With Thomas, when he recovers from a knee surgery and returns to the field, Manning believes they can “do something special” at MSU (1-1). Until then, Manning has impressed in his first two games since transferring nearly two years ago. The junior will play an integral part of the No. 13-ranked Bobcats when they host San Diego (0-2) at 1 p.m. Saturday at Bobcat Stadium.
Aside from his relationship with Thomas, Manning knew fellow safety and FBS transfer Tre Webb from their days of playing youth football. Manning said the team’s camaraderie was a highlight of becoming a Bobcat.
“It makes it so much easier for me personally to do my job knowing that the other person next to you is going to do their job as well,” Manning said. “That’s something that sticks out to me, not only in games but in practice as well on an everyday basis.”
After he transferred, Manning waited a long time before he returned to the field. During the coronavirus pandemic, he felt he was constantly working out, all in preparation for his Bobcats debut, whenever that day arrived.
Adjusting to new MSU head coach Brent Vigen and defensive coordinator Freddie Banks wasn’t difficult, Manning said. He had gone through coaching transitions at OSU before.
In fact, Manning said he believed in Banks right away. He knew a player at Nevada, where Banks was previously a cornerbacks coach.
“It has allowed me to really lock in and focus on what I came here to do,” Manning said of trusting Banks, “which is win football games.”
Being from Southern California, Manning met countless people during football camps and other activities. For example, Manning and Webb were familiar with each other through the sport growing up.

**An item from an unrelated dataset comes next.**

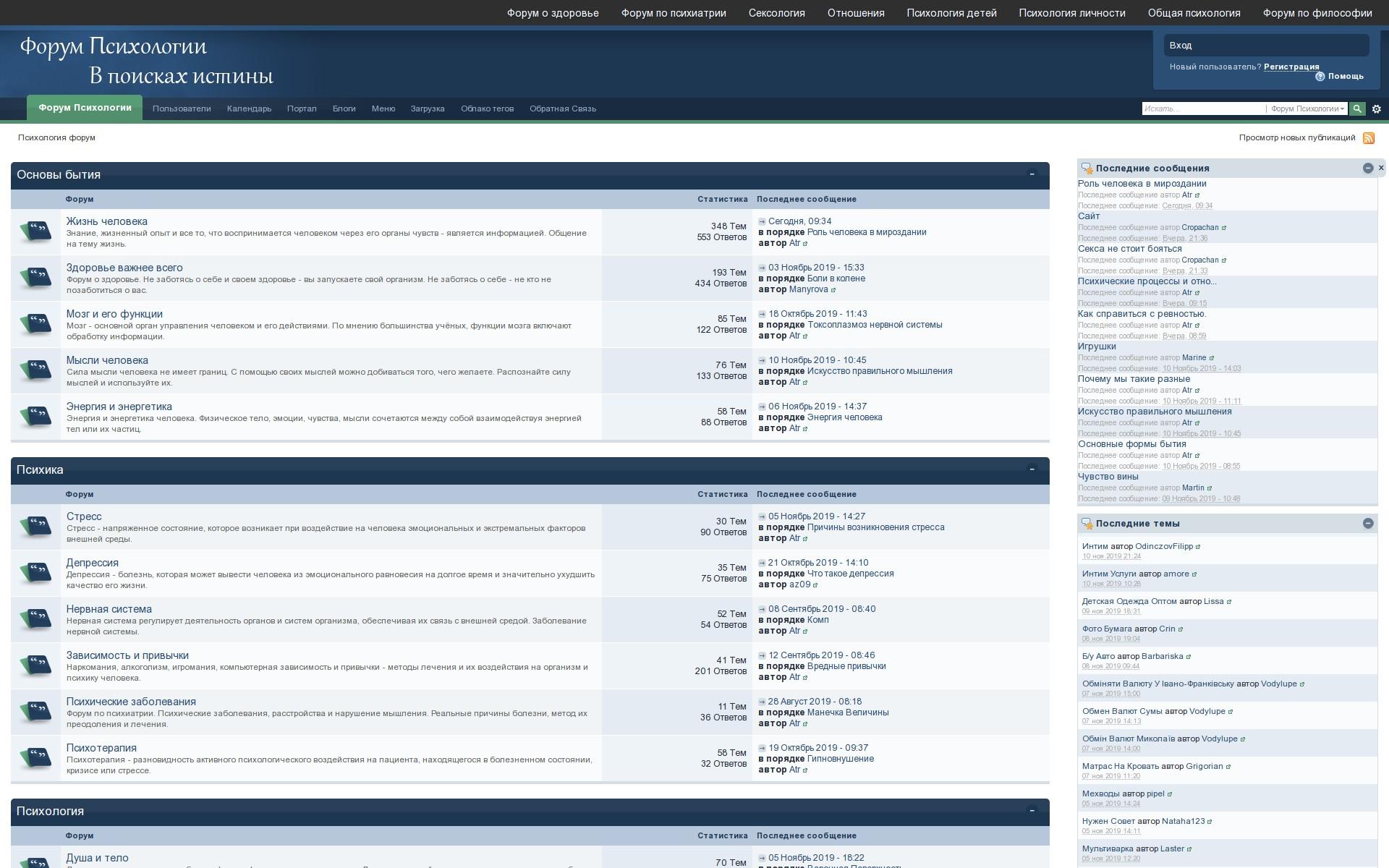Collapse the Психология category
This screenshot has height=868, width=1389.
1032,811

“(Football is) ultimately just about building connections,” Manning said. “It makes it special because it’s not an individual sport. You need all 11 to get a particular task done. The brotherhood aspect is probably my favorite aspect of the sport.”

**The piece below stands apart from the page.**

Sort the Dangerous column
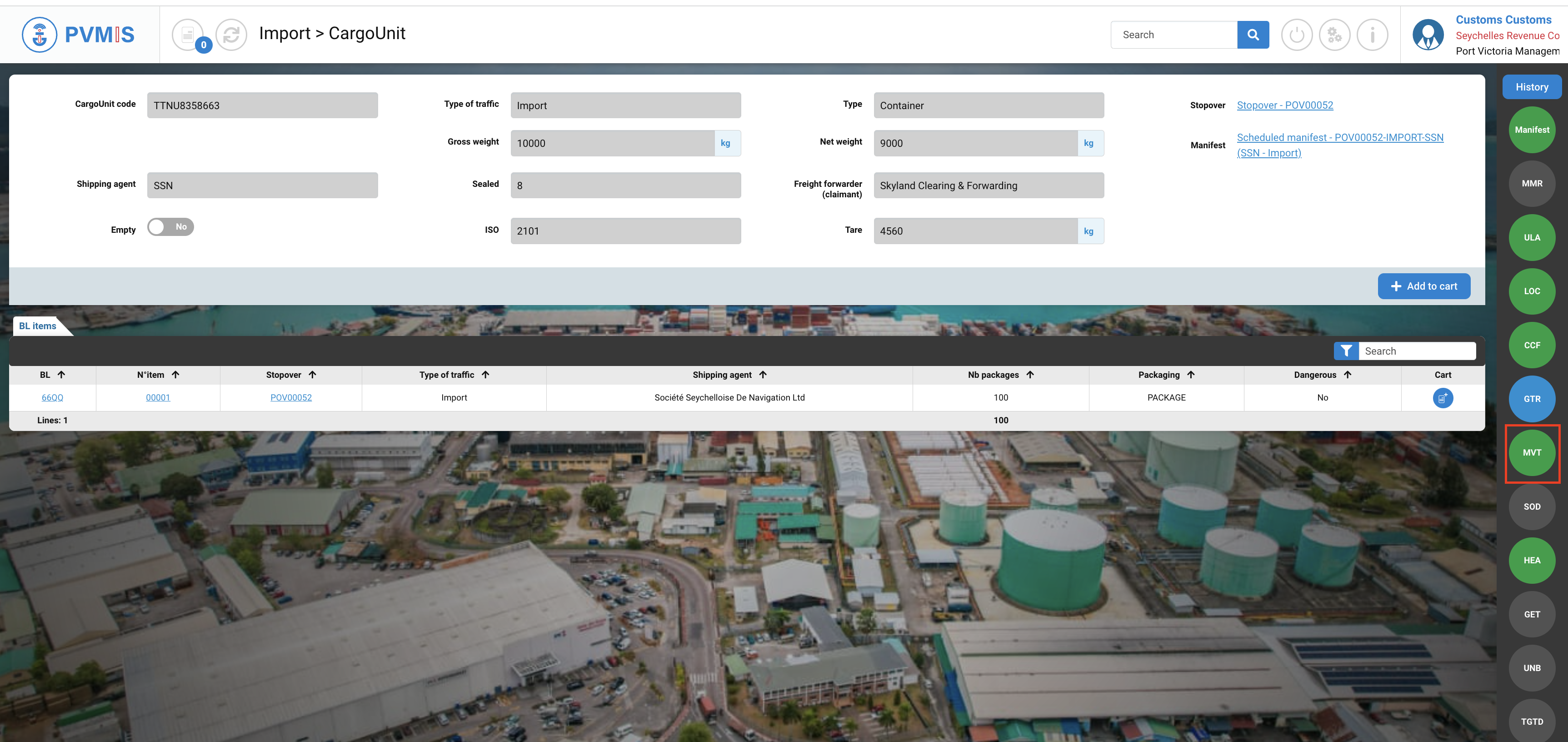(x=1347, y=375)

Manning said he and Thomas adapted to each other’s personalities easily. Though they haven’t played together yet in college, Manning expects their performance together in the secondary to be “fireworks.”
Though they hadn’t seen each other since high school, Manning’s presence made Webb’s choice to transfer from San Jose State this summer easier.

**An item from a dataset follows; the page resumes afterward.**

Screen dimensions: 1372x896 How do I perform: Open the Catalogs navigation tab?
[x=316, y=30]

“He’s my brother, man,” Webb said. “We just play so well off each other. Our chemistry is unlike any I’ve played with honestly, and we haven’t even been playing together that long to where we haven’t even seen the best of each other and we can definitely bring the best out of each other. We challenge each other every day.”
Manning needed little time to stand out for the Bobcats. About three minutes into their season opener at Wyoming, he read the quarterback and intercepted a pass, nearly returning it back for a touchdown. One play later, the Bobcats scored and gained an early advantage.
Manning wished he had taken his pick all the way to the end zone. But above all else, he was disappointed the Bobcats didn’t earn a victory. He believed MSU’s secondary played well, but it wasn’t enough.
Still, he’s impressed MSU’s coaches in the short amount of time he’s played. Vigen complimented him for tackling well, as he’s racked up six tackles so far.
“Jeff has tremendous range,” Vigen said. “You need a free safety to be able to cover a lot of ground.”
Manning wonders often what led him to Bozeman. One of his first days in Montana, it was below 10 degrees with snow everywhere. He didn’t want to do anything.
But Manning has remained dedicated. Thanks in part to his bonds with his teammates, his passion for the sport has remained. Bobcats like defensive end Amandre Williams have noticed.
“He fit right in. Heck of a player, heck of an athlete. Just a smart guy,” Williams said. “He’s a guy that we can count on.”